### Try it
Quote all of the data below exactly, please.

Saved data entries
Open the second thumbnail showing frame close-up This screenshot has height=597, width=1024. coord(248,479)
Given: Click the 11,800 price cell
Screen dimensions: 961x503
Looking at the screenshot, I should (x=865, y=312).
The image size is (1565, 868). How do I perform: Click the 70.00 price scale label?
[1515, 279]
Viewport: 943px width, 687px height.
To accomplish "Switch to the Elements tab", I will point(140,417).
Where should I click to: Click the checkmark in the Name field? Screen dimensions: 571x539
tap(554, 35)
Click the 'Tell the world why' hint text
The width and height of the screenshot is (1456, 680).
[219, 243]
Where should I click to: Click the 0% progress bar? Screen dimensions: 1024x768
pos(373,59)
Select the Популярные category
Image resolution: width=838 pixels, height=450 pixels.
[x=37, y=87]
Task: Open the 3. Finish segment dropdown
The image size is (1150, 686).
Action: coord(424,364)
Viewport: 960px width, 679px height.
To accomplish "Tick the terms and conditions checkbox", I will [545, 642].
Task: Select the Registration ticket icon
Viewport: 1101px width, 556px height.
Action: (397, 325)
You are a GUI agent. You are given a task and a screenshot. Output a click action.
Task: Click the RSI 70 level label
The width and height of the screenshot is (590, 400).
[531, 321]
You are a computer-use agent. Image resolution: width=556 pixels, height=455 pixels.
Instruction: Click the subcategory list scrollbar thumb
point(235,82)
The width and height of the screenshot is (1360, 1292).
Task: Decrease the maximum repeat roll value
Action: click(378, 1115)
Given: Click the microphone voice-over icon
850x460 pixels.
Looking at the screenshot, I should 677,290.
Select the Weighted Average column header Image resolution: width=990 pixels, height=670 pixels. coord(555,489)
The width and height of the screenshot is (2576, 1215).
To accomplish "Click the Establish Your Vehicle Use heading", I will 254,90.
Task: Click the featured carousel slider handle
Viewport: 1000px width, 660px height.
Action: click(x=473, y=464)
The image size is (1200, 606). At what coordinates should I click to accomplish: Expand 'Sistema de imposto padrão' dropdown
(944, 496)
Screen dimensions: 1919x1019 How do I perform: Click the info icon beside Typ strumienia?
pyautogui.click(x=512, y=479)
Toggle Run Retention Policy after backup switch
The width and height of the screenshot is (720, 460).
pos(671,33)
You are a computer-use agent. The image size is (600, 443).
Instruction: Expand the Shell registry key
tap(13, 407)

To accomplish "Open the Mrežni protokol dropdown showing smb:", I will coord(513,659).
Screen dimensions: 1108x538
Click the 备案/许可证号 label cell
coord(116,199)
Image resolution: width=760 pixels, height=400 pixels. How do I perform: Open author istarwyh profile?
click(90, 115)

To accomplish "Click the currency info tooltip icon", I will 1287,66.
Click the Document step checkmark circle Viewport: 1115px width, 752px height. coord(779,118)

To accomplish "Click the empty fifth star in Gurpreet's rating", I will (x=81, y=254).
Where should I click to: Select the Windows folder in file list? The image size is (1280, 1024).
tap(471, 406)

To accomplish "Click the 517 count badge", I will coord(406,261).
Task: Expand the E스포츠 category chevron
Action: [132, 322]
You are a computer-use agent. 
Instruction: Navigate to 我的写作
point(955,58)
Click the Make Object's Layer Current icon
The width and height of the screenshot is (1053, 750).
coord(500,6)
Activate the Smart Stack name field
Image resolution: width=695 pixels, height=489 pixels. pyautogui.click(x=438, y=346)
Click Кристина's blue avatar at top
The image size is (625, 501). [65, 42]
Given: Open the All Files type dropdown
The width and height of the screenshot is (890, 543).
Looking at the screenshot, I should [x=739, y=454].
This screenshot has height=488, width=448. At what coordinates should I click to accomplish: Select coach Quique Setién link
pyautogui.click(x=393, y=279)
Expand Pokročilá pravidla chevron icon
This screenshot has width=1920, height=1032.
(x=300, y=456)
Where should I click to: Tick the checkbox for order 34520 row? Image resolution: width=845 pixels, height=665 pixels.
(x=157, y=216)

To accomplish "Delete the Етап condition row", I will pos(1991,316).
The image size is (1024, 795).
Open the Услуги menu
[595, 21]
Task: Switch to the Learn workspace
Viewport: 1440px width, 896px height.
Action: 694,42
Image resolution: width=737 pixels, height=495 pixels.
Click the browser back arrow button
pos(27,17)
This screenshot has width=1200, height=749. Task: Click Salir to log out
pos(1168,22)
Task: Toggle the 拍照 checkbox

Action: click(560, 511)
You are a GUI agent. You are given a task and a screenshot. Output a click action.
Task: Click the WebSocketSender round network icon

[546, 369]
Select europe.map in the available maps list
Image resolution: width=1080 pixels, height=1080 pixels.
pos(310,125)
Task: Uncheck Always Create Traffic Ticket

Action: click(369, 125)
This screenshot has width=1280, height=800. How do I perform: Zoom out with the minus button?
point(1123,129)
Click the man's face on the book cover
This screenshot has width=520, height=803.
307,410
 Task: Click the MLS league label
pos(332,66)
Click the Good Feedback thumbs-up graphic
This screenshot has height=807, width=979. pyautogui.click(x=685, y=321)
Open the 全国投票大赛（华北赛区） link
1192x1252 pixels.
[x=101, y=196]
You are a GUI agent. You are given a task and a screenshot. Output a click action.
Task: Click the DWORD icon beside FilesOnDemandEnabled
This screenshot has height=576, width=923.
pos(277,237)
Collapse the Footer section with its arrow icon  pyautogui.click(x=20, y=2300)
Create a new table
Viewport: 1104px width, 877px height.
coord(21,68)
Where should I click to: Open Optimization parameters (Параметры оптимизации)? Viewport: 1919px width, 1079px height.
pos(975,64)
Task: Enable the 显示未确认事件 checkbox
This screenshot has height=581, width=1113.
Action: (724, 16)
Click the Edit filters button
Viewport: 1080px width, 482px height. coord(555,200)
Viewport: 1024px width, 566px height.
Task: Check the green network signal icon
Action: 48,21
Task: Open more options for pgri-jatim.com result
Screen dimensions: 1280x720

### Worked solution
Open the second thumbnail showing frame close-up This screenshot has height=597, width=1024. coord(248,479)
Given: Click the 11,800 price cell
Screen dimensions: 961x503
Looking at the screenshot, I should (x=865, y=312).
The image size is (1565, 868). How do I perform: Click the 70.00 price scale label?
[1515, 279]
Viewport: 943px width, 687px height.
To accomplish "Switch to the Elements tab", I will point(140,417).
Where should I click to: Click the checkmark in the Name field? Screen dimensions: 571x539
tap(554, 35)
Click the 'Tell the world why' hint text
The width and height of the screenshot is (1456, 680).
[219, 243]
Where should I click to: Click the 0% progress bar? Screen dimensions: 1024x768
pos(373,59)
Select the Популярные category
Image resolution: width=838 pixels, height=450 pixels.
[x=37, y=87]
Task: Open the 3. Finish segment dropdown
The image size is (1150, 686).
Action: coord(424,364)
Viewport: 960px width, 679px height.
To accomplish "Tick the terms and conditions checkbox", I will [545, 642].
Task: Select the Registration ticket icon
Viewport: 1101px width, 556px height.
Action: (397, 325)
You are a GUI agent. You are given a task and a screenshot. Output a click action.
Task: Click the RSI 70 level label
The width and height of the screenshot is (590, 400).
[531, 321]
You are a computer-use agent. Image resolution: width=556 pixels, height=455 pixels.
Instruction: Click the subcategory list scrollbar thumb
point(235,82)
The width and height of the screenshot is (1360, 1292).
Task: Decrease the maximum repeat roll value
Action: click(378, 1115)
Given: Click the microphone voice-over icon
850x460 pixels.
Looking at the screenshot, I should 677,290.
Select the Weighted Average column header Image resolution: width=990 pixels, height=670 pixels. coord(555,489)
The width and height of the screenshot is (2576, 1215).
To accomplish "Click the Establish Your Vehicle Use heading", I will 254,90.
Task: Click the featured carousel slider handle
Viewport: 1000px width, 660px height.
Action: click(x=473, y=464)
The image size is (1200, 606). At what coordinates should I click to accomplish: Expand 'Sistema de imposto padrão' dropdown
(944, 496)
Screen dimensions: 1919x1019 How do I perform: Click the info icon beside Typ strumienia?
pyautogui.click(x=512, y=479)
Toggle Run Retention Policy after backup switch
The width and height of the screenshot is (720, 460).
pos(671,33)
You are a computer-use agent. The image size is (600, 443).
Instruction: Expand the Shell registry key
tap(13, 407)

To accomplish "Open the Mrežni protokol dropdown showing smb:", I will coord(513,659).
Screen dimensions: 1108x538
Click the 备案/许可证号 label cell
coord(116,199)
Image resolution: width=760 pixels, height=400 pixels. How do I perform: Open author istarwyh profile?
click(90, 115)

To accomplish "Click the currency info tooltip icon", I will 1287,66.
Click the Document step checkmark circle Viewport: 1115px width, 752px height. coord(779,118)

To accomplish "Click the empty fifth star in Gurpreet's rating", I will (x=81, y=254).
Where should I click to: Select the Windows folder in file list? The image size is (1280, 1024).
tap(471, 406)

To accomplish "Click the 517 count badge", I will coord(406,261).
Task: Expand the E스포츠 category chevron
Action: [132, 322]
You are a computer-use agent. 
Instruction: Navigate to 我的写作
point(955,58)
Click the Make Object's Layer Current icon
The width and height of the screenshot is (1053, 750).
coord(500,6)
Activate the Smart Stack name field
Image resolution: width=695 pixels, height=489 pixels. pyautogui.click(x=438, y=346)
Click Кристина's blue avatar at top
The image size is (625, 501). [65, 42]
Given: Open the All Files type dropdown
The width and height of the screenshot is (890, 543).
Looking at the screenshot, I should [x=739, y=454].
This screenshot has height=488, width=448. At what coordinates should I click to accomplish: Select coach Quique Setién link
pyautogui.click(x=393, y=279)
Expand Pokročilá pravidla chevron icon
This screenshot has width=1920, height=1032.
(x=300, y=456)
Where should I click to: Tick the checkbox for order 34520 row? Image resolution: width=845 pixels, height=665 pixels.
(x=157, y=216)

To accomplish "Delete the Етап condition row", I will pos(1991,316).
The image size is (1024, 795).
Open the Услуги menu
[595, 21]
Task: Switch to the Learn workspace
Viewport: 1440px width, 896px height.
Action: 694,42
Image resolution: width=737 pixels, height=495 pixels.
Click the browser back arrow button
pos(27,17)
This screenshot has width=1200, height=749. Task: Click Salir to log out
pos(1168,22)
Task: Toggle the 拍照 checkbox

Action: click(560, 511)
You are a GUI agent. You are given a task and a screenshot. Output a click action.
Task: Click the WebSocketSender round network icon

[546, 369]
Select europe.map in the available maps list
Image resolution: width=1080 pixels, height=1080 pixels.
pos(310,125)
Task: Uncheck Always Create Traffic Ticket

Action: click(369, 125)
This screenshot has width=1280, height=800. How do I perform: Zoom out with the minus button?
point(1123,129)
Click the man's face on the book cover
This screenshot has width=520, height=803.
307,410
 Task: Click the MLS league label
pos(332,66)
Click the Good Feedback thumbs-up graphic
This screenshot has height=807, width=979. pyautogui.click(x=685, y=321)
Open the 全国投票大赛（华北赛区） link
1192x1252 pixels.
[x=101, y=196]
You are a GUI agent. You are given a task and a screenshot. Output a click action.
Task: Click the DWORD icon beside FilesOnDemandEnabled
This screenshot has height=576, width=923.
pos(277,237)
Collapse the Footer section with its arrow icon  pyautogui.click(x=20, y=2300)
Create a new table
Viewport: 1104px width, 877px height.
coord(21,68)
Where should I click to: Open Optimization parameters (Параметры оптимизации)? Viewport: 1919px width, 1079px height.
pos(975,64)
Task: Enable the 显示未确认事件 checkbox
This screenshot has height=581, width=1113.
Action: (724, 16)
Click the Edit filters button
Viewport: 1080px width, 482px height. coord(555,200)
Viewport: 1024px width, 566px height.
Task: Check the green network signal icon
Action: 48,21
Task: Open more options for pgri-jatim.com result
Screen dimensions: 1280x720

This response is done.